TASK OBJECTIVE
Reproduce every line of the items below without any change.

PROVIDED INFORMATION
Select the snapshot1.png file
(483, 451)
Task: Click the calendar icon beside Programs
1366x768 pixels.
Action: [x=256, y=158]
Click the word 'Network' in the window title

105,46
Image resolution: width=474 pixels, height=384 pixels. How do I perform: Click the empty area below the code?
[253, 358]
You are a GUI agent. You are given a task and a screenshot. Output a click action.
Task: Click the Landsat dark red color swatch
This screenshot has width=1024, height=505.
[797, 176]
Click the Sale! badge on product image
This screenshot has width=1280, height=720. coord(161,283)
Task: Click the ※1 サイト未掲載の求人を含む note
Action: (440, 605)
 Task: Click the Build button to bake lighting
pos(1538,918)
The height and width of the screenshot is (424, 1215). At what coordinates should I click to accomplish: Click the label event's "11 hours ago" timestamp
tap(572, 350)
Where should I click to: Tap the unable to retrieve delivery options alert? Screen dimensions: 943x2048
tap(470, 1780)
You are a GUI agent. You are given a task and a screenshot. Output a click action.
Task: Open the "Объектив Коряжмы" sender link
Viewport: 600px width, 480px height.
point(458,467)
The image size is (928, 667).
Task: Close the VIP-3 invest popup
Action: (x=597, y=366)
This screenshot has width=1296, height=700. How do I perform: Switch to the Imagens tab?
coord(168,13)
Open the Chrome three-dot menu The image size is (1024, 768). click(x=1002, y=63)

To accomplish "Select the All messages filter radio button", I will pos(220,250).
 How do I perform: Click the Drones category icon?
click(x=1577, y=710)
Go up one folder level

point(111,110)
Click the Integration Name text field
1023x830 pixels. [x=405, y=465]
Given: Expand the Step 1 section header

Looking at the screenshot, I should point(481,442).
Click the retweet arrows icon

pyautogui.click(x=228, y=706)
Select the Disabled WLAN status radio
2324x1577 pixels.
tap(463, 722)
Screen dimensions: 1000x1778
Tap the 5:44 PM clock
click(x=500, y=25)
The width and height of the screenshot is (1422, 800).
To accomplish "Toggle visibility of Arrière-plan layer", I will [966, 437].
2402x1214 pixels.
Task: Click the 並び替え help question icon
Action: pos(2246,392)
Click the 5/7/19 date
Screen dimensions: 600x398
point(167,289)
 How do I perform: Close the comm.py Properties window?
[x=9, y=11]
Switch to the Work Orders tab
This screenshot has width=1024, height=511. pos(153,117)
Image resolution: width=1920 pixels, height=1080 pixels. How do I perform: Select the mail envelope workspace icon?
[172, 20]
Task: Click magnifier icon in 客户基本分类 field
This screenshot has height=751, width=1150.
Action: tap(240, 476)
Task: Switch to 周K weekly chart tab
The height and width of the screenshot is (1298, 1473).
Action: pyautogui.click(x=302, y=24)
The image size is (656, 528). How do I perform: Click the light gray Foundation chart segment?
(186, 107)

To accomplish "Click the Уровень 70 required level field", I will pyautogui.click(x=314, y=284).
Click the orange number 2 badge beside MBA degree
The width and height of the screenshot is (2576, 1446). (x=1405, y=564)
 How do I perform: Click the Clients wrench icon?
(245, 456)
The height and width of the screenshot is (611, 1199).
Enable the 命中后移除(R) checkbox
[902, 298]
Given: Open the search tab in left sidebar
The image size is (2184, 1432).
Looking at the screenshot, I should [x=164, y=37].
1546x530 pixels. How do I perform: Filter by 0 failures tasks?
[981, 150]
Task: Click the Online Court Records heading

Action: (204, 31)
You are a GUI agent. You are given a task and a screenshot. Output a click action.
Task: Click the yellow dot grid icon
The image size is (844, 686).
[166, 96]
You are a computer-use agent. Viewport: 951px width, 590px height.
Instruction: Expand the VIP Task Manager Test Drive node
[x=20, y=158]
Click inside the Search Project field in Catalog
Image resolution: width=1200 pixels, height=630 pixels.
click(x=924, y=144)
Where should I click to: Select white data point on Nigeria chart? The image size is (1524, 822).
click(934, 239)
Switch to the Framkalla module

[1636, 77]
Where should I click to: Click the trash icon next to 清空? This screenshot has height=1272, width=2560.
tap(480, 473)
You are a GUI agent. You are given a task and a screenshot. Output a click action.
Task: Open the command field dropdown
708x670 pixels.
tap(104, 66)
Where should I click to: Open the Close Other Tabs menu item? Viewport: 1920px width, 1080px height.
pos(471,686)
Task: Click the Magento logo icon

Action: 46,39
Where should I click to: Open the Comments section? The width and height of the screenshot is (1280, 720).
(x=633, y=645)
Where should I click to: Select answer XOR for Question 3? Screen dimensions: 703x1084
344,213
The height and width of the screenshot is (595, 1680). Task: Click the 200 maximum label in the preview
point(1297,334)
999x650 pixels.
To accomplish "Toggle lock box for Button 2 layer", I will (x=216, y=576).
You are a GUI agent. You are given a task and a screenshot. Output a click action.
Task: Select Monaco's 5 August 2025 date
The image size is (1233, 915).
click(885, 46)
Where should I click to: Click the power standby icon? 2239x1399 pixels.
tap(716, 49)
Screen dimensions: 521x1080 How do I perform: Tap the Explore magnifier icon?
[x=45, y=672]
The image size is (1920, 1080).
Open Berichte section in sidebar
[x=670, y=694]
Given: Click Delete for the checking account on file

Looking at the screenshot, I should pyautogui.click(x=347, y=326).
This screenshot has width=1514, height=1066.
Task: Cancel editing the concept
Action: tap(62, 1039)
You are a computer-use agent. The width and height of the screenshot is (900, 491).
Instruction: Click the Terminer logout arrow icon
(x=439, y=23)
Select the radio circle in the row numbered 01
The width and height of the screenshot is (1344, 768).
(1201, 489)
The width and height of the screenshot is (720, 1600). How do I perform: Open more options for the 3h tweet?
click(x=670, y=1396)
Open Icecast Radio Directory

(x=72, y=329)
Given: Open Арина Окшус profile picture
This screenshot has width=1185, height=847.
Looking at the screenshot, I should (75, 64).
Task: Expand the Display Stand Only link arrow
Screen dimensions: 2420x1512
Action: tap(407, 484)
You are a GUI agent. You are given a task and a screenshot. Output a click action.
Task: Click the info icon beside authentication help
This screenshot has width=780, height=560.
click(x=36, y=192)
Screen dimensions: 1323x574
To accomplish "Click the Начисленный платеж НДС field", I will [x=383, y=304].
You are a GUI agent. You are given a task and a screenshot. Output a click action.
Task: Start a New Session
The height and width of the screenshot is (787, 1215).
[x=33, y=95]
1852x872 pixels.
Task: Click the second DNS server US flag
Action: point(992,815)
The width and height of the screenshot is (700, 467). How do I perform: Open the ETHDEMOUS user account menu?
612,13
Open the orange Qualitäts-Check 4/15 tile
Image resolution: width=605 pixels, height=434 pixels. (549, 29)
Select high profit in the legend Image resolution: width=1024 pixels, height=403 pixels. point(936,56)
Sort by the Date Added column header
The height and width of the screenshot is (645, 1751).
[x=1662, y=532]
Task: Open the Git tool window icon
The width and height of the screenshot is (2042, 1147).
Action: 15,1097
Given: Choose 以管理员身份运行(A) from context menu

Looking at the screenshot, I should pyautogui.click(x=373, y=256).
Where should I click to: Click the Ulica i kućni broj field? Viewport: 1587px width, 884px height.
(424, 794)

FINAL RESULT
Select the snapshot1.png file
(483, 451)
Task: Click the calendar icon beside Programs
1366x768 pixels.
Action: [x=256, y=158]
Click the word 'Network' in the window title

105,46
Image resolution: width=474 pixels, height=384 pixels. How do I perform: Click the empty area below the code?
[253, 358]
You are a GUI agent. You are given a task and a screenshot. Output a click action.
Task: Click the Landsat dark red color swatch
This screenshot has width=1024, height=505.
[797, 176]
Click the Sale! badge on product image
This screenshot has width=1280, height=720. coord(161,283)
Task: Click the ※1 サイト未掲載の求人を含む note
Action: (440, 605)
 Task: Click the Build button to bake lighting
pos(1538,918)
The height and width of the screenshot is (424, 1215). At what coordinates should I click to accomplish: Click the label event's "11 hours ago" timestamp
tap(572, 350)
Where should I click to: Tap the unable to retrieve delivery options alert? Screen dimensions: 943x2048
tap(470, 1780)
You are a GUI agent. You are given a task and a screenshot. Output a click action.
Task: Open the "Объектив Коряжмы" sender link
Viewport: 600px width, 480px height.
point(458,467)
The image size is (928, 667).
Task: Close the VIP-3 invest popup
Action: (x=597, y=366)
This screenshot has width=1296, height=700. How do I perform: Switch to the Imagens tab?
coord(168,13)
Open the Chrome three-dot menu The image size is (1024, 768). click(x=1002, y=63)

To accomplish "Select the All messages filter radio button", I will pos(220,250).
 How do I perform: Click the Drones category icon?
click(x=1577, y=710)
Go up one folder level

point(111,110)
Click the Integration Name text field
1023x830 pixels. [x=405, y=465]
Given: Expand the Step 1 section header

Looking at the screenshot, I should point(481,442).
Click the retweet arrows icon

pyautogui.click(x=228, y=706)
Select the Disabled WLAN status radio
2324x1577 pixels.
tap(463, 722)
Screen dimensions: 1000x1778
Tap the 5:44 PM clock
click(x=500, y=25)
The width and height of the screenshot is (1422, 800).
To accomplish "Toggle visibility of Arrière-plan layer", I will [966, 437].
2402x1214 pixels.
Task: Click the 並び替え help question icon
Action: pos(2246,392)
Click the 5/7/19 date
Screen dimensions: 600x398
point(167,289)
 How do I perform: Close the comm.py Properties window?
[x=9, y=11]
Switch to the Work Orders tab
This screenshot has width=1024, height=511. pos(153,117)
Image resolution: width=1920 pixels, height=1080 pixels. How do I perform: Select the mail envelope workspace icon?
[172, 20]
Task: Click magnifier icon in 客户基本分类 field
This screenshot has height=751, width=1150.
Action: tap(240, 476)
Task: Switch to 周K weekly chart tab
The height and width of the screenshot is (1298, 1473).
Action: pyautogui.click(x=302, y=24)
The image size is (656, 528). How do I perform: Click the light gray Foundation chart segment?
(186, 107)

To accomplish "Click the Уровень 70 required level field", I will pyautogui.click(x=314, y=284).
Click the orange number 2 badge beside MBA degree
The width and height of the screenshot is (2576, 1446). (x=1405, y=564)
 How do I perform: Click the Clients wrench icon?
(245, 456)
The height and width of the screenshot is (611, 1199).
Enable the 命中后移除(R) checkbox
[902, 298]
Given: Open the search tab in left sidebar
The image size is (2184, 1432).
Looking at the screenshot, I should [x=164, y=37].
1546x530 pixels. How do I perform: Filter by 0 failures tasks?
[981, 150]
Task: Click the Online Court Records heading

Action: (204, 31)
You are a GUI agent. You are given a task and a screenshot. Output a click action.
Task: Click the yellow dot grid icon
The image size is (844, 686).
[166, 96]
You are a computer-use agent. Viewport: 951px width, 590px height.
Instruction: Expand the VIP Task Manager Test Drive node
[x=20, y=158]
Click inside the Search Project field in Catalog
Image resolution: width=1200 pixels, height=630 pixels.
click(x=924, y=144)
Where should I click to: Select white data point on Nigeria chart? The image size is (1524, 822).
click(934, 239)
Switch to the Framkalla module

[1636, 77]
Where should I click to: Click the trash icon next to 清空? This screenshot has height=1272, width=2560.
tap(480, 473)
You are a GUI agent. You are given a task and a screenshot. Output a click action.
Task: Open the command field dropdown
708x670 pixels.
tap(104, 66)
Where should I click to: Open the Close Other Tabs menu item? Viewport: 1920px width, 1080px height.
pos(471,686)
Task: Click the Magento logo icon

Action: 46,39
Where should I click to: Open the Comments section? The width and height of the screenshot is (1280, 720).
(x=633, y=645)
Where should I click to: Select answer XOR for Question 3? Screen dimensions: 703x1084
344,213
The height and width of the screenshot is (595, 1680). Task: Click the 200 maximum label in the preview
point(1297,334)
999x650 pixels.
To accomplish "Toggle lock box for Button 2 layer", I will (x=216, y=576).
You are a GUI agent. You are given a task and a screenshot. Output a click action.
Task: Select Monaco's 5 August 2025 date
The image size is (1233, 915).
click(885, 46)
Where should I click to: Click the power standby icon? 2239x1399 pixels.
tap(716, 49)
Screen dimensions: 521x1080 How do I perform: Tap the Explore magnifier icon?
[x=45, y=672]
The image size is (1920, 1080).
Open Berichte section in sidebar
[x=670, y=694]
Given: Click Delete for the checking account on file

Looking at the screenshot, I should pyautogui.click(x=347, y=326).
This screenshot has width=1514, height=1066.
Task: Cancel editing the concept
Action: tap(62, 1039)
You are a computer-use agent. The width and height of the screenshot is (900, 491).
Instruction: Click the Terminer logout arrow icon
(x=439, y=23)
Select the radio circle in the row numbered 01
The width and height of the screenshot is (1344, 768).
(1201, 489)
The width and height of the screenshot is (720, 1600). How do I perform: Open more options for the 3h tweet?
click(x=670, y=1396)
Open Icecast Radio Directory

(x=72, y=329)
Given: Open Арина Окшус profile picture
This screenshot has width=1185, height=847.
Looking at the screenshot, I should (75, 64).
Task: Expand the Display Stand Only link arrow
Screen dimensions: 2420x1512
Action: tap(407, 484)
You are a GUI agent. You are given a task and a screenshot. Output a click action.
Task: Click the info icon beside authentication help
This screenshot has width=780, height=560.
click(x=36, y=192)
Screen dimensions: 1323x574
To accomplish "Click the Начисленный платеж НДС field", I will [x=383, y=304].
You are a GUI agent. You are given a task and a screenshot. Output a click action.
Task: Start a New Session
The height and width of the screenshot is (787, 1215).
[x=33, y=95]
1852x872 pixels.
Task: Click the second DNS server US flag
Action: point(992,815)
The width and height of the screenshot is (700, 467). How do I perform: Open the ETHDEMOUS user account menu?
612,13
Open the orange Qualitäts-Check 4/15 tile
Image resolution: width=605 pixels, height=434 pixels. (549, 29)
Select high profit in the legend Image resolution: width=1024 pixels, height=403 pixels. point(936,56)
Sort by the Date Added column header
The height and width of the screenshot is (645, 1751).
[x=1662, y=532]
Task: Open the Git tool window icon
The width and height of the screenshot is (2042, 1147).
Action: 15,1097
Given: Choose 以管理员身份运行(A) from context menu

Looking at the screenshot, I should pyautogui.click(x=373, y=256).
Where should I click to: Click the Ulica i kućni broj field? Viewport: 1587px width, 884px height.
(424, 794)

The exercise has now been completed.